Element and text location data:
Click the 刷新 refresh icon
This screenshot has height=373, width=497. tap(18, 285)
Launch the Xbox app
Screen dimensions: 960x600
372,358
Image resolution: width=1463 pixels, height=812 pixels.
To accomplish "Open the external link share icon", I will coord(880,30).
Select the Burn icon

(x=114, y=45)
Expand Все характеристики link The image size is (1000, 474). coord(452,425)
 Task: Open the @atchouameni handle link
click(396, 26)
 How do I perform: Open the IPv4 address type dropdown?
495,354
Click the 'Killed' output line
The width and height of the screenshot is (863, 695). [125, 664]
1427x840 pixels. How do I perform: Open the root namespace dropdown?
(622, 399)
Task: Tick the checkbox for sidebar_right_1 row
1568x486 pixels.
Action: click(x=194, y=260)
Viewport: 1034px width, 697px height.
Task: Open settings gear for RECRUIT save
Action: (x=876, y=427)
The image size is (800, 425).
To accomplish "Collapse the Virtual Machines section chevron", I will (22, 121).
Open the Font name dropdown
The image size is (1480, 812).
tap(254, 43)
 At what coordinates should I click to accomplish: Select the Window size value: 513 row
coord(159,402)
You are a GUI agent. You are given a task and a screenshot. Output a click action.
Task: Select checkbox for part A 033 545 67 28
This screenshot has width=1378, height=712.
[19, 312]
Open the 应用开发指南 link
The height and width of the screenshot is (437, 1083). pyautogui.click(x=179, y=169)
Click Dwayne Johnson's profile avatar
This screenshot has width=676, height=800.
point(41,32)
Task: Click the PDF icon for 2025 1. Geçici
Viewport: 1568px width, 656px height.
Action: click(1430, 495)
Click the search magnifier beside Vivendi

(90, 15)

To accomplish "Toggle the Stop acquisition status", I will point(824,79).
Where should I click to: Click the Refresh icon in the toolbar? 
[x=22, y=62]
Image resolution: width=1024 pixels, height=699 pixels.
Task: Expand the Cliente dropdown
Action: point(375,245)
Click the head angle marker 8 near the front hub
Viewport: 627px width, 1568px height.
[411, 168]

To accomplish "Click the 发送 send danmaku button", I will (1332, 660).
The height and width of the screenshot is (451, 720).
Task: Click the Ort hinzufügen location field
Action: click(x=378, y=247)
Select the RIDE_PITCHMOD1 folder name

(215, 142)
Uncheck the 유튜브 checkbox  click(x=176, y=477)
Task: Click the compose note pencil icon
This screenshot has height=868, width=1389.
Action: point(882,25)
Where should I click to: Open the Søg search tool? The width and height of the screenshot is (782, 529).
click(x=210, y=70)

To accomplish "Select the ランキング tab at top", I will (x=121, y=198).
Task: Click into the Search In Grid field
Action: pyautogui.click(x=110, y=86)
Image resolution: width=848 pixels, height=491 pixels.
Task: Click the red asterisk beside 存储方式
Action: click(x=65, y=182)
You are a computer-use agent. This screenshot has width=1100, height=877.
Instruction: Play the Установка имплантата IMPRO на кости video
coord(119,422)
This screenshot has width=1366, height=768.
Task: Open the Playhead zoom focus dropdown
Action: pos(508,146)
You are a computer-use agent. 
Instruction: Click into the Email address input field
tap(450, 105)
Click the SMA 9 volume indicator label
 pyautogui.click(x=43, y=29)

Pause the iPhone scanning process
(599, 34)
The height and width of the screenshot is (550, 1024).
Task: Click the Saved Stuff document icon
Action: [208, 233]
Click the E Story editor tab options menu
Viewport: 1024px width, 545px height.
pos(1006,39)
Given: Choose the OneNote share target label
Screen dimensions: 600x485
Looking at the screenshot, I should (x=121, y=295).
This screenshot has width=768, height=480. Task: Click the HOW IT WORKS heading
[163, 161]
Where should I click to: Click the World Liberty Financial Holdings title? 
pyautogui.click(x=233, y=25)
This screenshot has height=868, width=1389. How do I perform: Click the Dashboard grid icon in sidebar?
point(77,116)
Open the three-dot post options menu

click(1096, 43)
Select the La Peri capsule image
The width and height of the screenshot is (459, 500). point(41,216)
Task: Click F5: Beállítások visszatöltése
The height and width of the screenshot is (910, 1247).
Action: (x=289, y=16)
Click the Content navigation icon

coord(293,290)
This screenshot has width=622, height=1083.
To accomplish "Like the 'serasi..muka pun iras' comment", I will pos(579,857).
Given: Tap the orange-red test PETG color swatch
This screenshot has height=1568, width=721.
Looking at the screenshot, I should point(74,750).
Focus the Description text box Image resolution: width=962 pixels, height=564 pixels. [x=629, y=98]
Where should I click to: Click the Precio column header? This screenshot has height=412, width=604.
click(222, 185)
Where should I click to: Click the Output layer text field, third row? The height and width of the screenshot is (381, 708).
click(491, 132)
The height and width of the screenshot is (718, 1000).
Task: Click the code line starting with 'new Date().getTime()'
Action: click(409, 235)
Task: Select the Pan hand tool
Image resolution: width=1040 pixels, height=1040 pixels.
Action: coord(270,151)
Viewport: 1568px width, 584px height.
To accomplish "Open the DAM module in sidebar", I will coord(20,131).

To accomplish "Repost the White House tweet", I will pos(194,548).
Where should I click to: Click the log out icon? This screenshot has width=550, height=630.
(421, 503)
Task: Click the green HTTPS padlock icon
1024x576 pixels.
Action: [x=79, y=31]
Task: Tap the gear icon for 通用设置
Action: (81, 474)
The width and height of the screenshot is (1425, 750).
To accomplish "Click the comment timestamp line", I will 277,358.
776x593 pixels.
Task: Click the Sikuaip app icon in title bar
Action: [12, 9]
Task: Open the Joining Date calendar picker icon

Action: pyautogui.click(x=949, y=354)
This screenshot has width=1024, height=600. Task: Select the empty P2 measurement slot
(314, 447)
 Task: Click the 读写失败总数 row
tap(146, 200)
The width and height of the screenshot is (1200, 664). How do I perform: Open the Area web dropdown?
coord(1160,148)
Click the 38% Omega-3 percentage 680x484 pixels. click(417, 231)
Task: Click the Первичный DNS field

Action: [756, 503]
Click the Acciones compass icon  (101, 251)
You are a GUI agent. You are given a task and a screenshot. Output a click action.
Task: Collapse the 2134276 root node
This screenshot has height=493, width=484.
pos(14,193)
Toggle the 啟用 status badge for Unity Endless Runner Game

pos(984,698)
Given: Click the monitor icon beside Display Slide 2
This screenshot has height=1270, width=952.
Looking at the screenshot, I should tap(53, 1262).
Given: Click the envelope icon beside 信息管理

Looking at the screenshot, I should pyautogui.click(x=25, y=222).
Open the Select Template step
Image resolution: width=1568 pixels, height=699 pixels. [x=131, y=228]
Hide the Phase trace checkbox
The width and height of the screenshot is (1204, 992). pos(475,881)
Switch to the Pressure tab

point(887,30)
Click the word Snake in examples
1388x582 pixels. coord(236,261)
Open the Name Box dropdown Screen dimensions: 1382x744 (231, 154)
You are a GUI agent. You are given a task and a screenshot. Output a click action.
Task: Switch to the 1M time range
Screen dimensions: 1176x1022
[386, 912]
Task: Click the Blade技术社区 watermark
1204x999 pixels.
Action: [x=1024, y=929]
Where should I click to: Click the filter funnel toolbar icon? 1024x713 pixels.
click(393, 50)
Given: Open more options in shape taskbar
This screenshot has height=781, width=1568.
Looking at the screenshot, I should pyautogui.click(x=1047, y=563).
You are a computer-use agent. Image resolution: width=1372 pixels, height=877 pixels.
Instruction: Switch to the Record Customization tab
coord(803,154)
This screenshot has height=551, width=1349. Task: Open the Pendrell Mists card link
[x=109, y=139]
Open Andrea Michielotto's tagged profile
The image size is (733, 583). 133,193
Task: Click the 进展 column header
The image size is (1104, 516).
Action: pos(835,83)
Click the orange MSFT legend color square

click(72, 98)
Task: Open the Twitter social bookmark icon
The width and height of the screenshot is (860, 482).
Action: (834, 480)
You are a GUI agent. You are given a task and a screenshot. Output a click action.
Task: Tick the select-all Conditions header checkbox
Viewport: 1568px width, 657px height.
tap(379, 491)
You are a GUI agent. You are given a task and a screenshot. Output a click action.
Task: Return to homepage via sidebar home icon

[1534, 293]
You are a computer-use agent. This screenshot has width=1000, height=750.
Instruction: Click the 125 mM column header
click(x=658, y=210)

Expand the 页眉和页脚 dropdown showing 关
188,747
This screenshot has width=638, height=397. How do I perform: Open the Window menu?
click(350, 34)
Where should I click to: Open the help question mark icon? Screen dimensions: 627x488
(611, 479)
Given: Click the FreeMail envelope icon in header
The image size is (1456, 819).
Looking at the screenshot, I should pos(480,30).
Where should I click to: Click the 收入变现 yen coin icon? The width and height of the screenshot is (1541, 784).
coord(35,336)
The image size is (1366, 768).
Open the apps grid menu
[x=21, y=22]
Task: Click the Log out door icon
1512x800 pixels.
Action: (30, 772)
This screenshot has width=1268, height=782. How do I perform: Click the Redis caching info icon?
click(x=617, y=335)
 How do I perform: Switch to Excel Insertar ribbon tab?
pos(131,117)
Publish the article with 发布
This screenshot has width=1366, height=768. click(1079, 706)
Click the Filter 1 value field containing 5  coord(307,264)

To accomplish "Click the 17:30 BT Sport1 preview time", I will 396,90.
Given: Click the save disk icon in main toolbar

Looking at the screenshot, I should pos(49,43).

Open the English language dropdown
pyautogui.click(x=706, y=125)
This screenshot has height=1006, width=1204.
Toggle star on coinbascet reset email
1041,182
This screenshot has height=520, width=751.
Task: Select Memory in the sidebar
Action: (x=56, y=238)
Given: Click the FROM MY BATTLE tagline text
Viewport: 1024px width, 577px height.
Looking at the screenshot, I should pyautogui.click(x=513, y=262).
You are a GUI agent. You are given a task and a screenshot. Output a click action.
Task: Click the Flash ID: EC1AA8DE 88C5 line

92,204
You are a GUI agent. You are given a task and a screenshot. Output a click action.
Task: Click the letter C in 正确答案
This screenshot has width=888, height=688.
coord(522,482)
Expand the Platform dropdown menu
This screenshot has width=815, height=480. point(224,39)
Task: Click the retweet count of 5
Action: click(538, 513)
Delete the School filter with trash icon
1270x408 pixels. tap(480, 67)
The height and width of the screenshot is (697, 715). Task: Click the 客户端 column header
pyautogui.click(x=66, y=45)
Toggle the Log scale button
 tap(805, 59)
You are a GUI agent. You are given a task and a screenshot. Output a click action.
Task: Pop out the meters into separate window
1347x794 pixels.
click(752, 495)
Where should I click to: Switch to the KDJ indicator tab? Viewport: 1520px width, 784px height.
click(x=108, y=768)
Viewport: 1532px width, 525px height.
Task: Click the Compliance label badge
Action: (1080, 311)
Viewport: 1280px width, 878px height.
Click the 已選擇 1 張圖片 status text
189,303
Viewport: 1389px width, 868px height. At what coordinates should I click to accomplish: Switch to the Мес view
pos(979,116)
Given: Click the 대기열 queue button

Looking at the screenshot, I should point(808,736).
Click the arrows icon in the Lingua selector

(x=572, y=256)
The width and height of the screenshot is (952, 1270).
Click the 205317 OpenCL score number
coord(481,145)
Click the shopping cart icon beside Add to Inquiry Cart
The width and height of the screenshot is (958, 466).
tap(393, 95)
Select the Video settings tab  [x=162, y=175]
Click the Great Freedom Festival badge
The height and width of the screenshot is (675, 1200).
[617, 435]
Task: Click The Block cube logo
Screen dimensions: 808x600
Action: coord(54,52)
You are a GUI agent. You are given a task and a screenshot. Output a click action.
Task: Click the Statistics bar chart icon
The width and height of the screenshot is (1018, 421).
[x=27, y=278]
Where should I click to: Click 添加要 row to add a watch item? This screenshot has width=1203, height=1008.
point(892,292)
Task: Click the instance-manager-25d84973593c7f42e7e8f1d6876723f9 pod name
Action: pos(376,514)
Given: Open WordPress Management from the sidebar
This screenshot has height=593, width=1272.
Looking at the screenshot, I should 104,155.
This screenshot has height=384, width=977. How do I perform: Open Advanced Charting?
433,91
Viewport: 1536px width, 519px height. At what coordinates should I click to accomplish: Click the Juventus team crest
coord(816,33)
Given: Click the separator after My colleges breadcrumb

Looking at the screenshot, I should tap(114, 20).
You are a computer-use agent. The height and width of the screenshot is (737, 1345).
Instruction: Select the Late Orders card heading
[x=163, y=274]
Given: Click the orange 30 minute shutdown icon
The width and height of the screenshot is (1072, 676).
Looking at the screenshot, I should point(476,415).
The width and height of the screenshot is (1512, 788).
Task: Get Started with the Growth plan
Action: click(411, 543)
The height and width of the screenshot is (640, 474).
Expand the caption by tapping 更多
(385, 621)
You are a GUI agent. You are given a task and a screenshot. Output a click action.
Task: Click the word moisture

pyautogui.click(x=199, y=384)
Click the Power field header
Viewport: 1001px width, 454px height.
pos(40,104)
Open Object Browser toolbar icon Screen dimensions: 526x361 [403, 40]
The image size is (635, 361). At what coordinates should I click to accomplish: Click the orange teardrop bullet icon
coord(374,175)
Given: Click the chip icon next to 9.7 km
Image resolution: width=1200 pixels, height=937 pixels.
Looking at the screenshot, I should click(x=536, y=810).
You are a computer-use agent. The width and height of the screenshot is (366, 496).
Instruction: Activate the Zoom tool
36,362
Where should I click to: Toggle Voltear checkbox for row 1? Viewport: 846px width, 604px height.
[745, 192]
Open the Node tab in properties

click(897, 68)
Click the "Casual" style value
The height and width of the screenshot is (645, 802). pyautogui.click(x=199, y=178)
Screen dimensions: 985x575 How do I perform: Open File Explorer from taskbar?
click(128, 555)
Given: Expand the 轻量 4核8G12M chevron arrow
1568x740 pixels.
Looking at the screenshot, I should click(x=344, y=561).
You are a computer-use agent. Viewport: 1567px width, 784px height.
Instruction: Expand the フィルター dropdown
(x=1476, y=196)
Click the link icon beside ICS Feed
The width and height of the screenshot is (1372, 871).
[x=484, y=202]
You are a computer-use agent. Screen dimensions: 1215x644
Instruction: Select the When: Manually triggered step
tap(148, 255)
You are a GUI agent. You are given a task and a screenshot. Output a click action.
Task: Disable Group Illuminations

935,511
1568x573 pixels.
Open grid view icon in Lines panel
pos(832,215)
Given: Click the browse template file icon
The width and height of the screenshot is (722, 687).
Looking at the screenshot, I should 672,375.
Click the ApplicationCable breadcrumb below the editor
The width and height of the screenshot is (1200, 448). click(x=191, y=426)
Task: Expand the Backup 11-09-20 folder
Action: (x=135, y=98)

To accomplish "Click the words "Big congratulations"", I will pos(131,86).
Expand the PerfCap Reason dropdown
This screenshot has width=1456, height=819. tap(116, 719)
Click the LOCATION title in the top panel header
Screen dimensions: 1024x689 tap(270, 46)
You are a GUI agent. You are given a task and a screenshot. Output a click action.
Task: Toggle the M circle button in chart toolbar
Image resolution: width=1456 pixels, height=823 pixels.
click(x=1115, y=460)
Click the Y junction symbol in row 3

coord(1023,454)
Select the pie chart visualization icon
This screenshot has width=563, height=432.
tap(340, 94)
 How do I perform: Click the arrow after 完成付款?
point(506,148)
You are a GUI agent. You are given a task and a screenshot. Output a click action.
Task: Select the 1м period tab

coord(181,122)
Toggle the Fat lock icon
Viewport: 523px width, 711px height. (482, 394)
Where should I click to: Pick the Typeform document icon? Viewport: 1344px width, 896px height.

### Aim of the task
Convert the records into a numbered list, leaving out blank lines, starting with the line that contains "Task: Click the compose note pencil icon" and going on through the line that contains "click(x=210, y=70)".

### Written solution
1. Task: Click the compose note pencil icon
2. This screenshot has height=868, width=1389.
3. Action: point(882,25)
4. Where should I click to: Open the Søg search tool? The width and height of the screenshot is (782, 529).
5. click(x=210, y=70)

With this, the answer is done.